The federal government will charge 3% to 6% and capital gain tax on FBR value or 1% of fair market value whichever is higher. This 1% will be inclusive of all advance/ adjustable federal government taxes including capital gain tax.
3% additional tax by FBR may be charged to the extent of the amount they are not able to reconcile in their wealth statement. The scheme must be only available for the people engaged in real estate transactions. The areas where valuation has been done on higher side by FBR may be rectified immediately with consent of the stakeholders.
However, Rana Muhammad Afzal Khan and Nisar Muhammad Khan opposed the said recommendations. Members of the sub-committee were of that implementation of laws related to the increased withholding tax, capital gain tax and advance tax on property transactions had hurt the real estate business to the extent that people had stopped the making transactions in this regard.

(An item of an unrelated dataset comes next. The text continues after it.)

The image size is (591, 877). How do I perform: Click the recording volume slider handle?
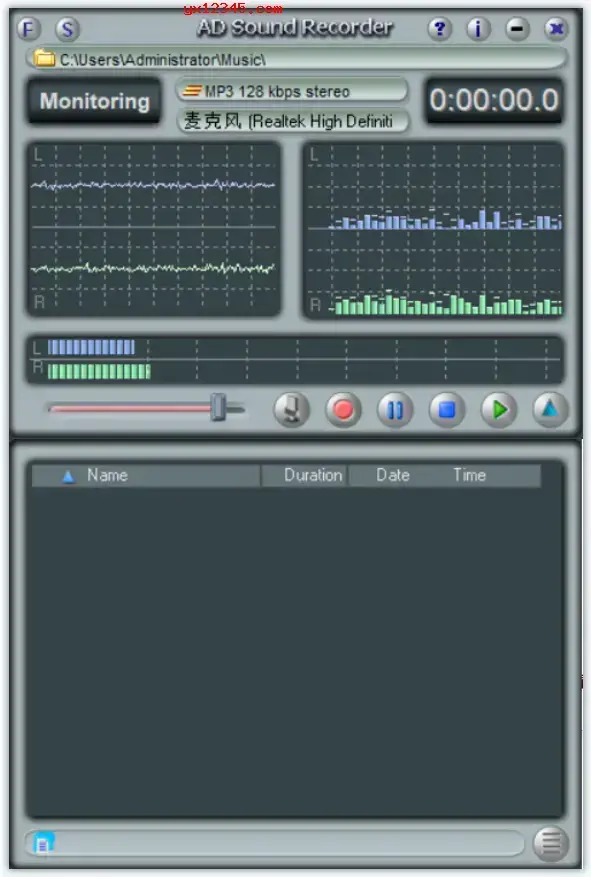218,407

However, Dr. Muhammad Iqbal was of the viewpoint that it was misperception because the tune of revenue collection from this sector had increased, but Mian Manan and Abdul Rashid Godil were of the stance that it had only happened because the people had made agreement for the sale/ purchase of lands. However, this process has been completely stalled now.

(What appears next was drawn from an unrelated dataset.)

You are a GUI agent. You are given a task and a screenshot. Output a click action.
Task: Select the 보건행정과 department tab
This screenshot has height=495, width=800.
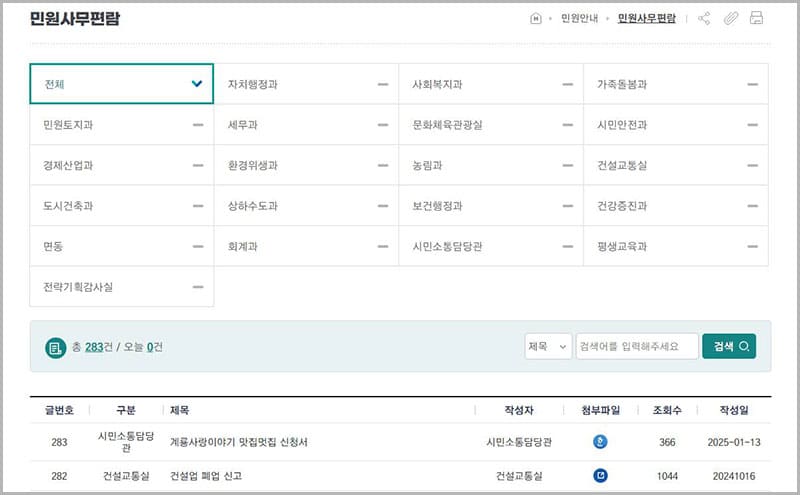pos(491,206)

Responding to Customs Today about upcoming scenario in the House where members of the treasury benches will be giving opposite stances on one bill, Rana Muhammad Afzal Khan said that these people had vested interests therefore they were pressing for their recommendations in favour of real estate sector.

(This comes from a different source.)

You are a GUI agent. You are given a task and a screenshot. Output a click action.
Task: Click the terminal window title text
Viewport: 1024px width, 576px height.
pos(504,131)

However, Mian Manan and Rashid Godil were of the viewpoint that imposition of FBR’s recommendations would be disastrous for the entire real estate sector as well as foreign direct investment (FDI) in real estate sector. Pakistanis have billions of dollars abroad, but they want to invest in Pakistan, not in any other sector, but real estate one.
However, such heavy taxation on non filers is main hurdle in this regard, therefore, one time amnesty must be granted to people willing to expose their non-book money which is no doubt, is not black money” they said. Actually, they said that Pakistani immigrants transfer money through proper channels to the countries but their recipients are often non-filers, therefore, levying withholding tax on this money is quite unjust.
Talking to Customs Today before the meeting of standing committee, FBR Chairman Nisar Muhammad Khan ruled out the possibility of introducing any new tax amnesty scheme in near future.
Nisar Khan was of the stance that FBR tried to get closer to the fair market rate of immoveable properties by notifying the rates. However, on the recommendation of the committee, FBR may review the process of valuation of rates of immoveable properties in the upcoming budget” he observed.